◆ **Records supplied**
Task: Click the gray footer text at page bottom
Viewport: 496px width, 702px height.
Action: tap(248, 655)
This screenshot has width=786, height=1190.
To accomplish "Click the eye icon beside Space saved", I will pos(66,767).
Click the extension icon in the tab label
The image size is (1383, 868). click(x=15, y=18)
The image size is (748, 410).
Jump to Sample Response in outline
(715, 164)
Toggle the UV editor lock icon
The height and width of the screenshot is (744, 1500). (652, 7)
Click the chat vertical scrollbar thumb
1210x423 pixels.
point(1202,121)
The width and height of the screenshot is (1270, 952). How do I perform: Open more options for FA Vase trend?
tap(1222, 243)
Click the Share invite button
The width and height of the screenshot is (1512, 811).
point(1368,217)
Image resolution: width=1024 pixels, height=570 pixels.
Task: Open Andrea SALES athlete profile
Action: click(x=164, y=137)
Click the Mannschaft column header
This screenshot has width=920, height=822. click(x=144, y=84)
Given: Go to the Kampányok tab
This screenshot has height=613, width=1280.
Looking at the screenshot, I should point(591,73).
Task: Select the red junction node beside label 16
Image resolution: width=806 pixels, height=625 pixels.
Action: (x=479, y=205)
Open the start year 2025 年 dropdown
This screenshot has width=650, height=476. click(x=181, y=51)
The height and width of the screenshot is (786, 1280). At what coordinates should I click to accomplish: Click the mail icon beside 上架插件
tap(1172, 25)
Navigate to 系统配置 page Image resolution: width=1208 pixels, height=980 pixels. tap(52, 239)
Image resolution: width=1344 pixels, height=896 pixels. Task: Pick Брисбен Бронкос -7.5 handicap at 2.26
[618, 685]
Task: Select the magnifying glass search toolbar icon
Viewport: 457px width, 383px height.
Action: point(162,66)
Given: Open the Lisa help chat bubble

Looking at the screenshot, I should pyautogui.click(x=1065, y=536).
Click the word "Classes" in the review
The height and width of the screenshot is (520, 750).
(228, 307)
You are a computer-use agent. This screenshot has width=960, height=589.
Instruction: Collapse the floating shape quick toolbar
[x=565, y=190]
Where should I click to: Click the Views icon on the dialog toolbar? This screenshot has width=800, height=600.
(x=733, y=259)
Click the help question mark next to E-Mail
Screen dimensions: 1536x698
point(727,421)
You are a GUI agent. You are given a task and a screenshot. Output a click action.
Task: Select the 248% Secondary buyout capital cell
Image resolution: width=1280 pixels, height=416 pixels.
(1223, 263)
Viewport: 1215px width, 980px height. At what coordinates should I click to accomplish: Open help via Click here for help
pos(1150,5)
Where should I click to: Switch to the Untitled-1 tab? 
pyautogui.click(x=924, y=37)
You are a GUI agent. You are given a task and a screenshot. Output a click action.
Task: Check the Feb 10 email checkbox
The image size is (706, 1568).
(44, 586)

◆ **Problem statement**
From the first line to the last, retype the records exactly as they stand above.

◆ **Your solution**
Task: Click the gray footer text at page bottom
Viewport: 496px width, 702px height.
Action: tap(248, 655)
This screenshot has width=786, height=1190.
To accomplish "Click the eye icon beside Space saved", I will pos(66,767).
Click the extension icon in the tab label
The image size is (1383, 868). click(x=15, y=18)
The image size is (748, 410).
Jump to Sample Response in outline
(715, 164)
Toggle the UV editor lock icon
The height and width of the screenshot is (744, 1500). (652, 7)
Click the chat vertical scrollbar thumb
1210x423 pixels.
point(1202,121)
The width and height of the screenshot is (1270, 952). How do I perform: Open more options for FA Vase trend?
tap(1222, 243)
Click the Share invite button
The width and height of the screenshot is (1512, 811).
point(1368,217)
Image resolution: width=1024 pixels, height=570 pixels.
Task: Open Andrea SALES athlete profile
Action: click(x=164, y=137)
Click the Mannschaft column header
This screenshot has width=920, height=822. click(x=144, y=84)
Given: Go to the Kampányok tab
This screenshot has height=613, width=1280.
Looking at the screenshot, I should point(591,73).
Task: Select the red junction node beside label 16
Image resolution: width=806 pixels, height=625 pixels.
Action: (x=479, y=205)
Open the start year 2025 年 dropdown
This screenshot has width=650, height=476. click(x=181, y=51)
The height and width of the screenshot is (786, 1280). At what coordinates should I click to accomplish: Click the mail icon beside 上架插件
tap(1172, 25)
Navigate to 系统配置 page Image resolution: width=1208 pixels, height=980 pixels. tap(52, 239)
Image resolution: width=1344 pixels, height=896 pixels. Task: Pick Брисбен Бронкос -7.5 handicap at 2.26
[618, 685]
Task: Select the magnifying glass search toolbar icon
Viewport: 457px width, 383px height.
Action: point(162,66)
Given: Open the Lisa help chat bubble

Looking at the screenshot, I should pyautogui.click(x=1065, y=536).
Click the word "Classes" in the review
The height and width of the screenshot is (520, 750).
(228, 307)
You are a computer-use agent. This screenshot has width=960, height=589.
Instruction: Collapse the floating shape quick toolbar
[x=565, y=190]
Where should I click to: Click the Views icon on the dialog toolbar? This screenshot has width=800, height=600.
(x=733, y=259)
Click the help question mark next to E-Mail
Screen dimensions: 1536x698
point(727,421)
You are a GUI agent. You are given a task and a screenshot. Output a click action.
Task: Select the 248% Secondary buyout capital cell
Image resolution: width=1280 pixels, height=416 pixels.
(1223, 263)
Viewport: 1215px width, 980px height. At what coordinates should I click to accomplish: Open help via Click here for help
pos(1150,5)
Where should I click to: Switch to the Untitled-1 tab? 
pyautogui.click(x=924, y=37)
You are a GUI agent. You are given a task and a screenshot. Output a click action.
Task: Check the Feb 10 email checkbox
The image size is (706, 1568).
(44, 586)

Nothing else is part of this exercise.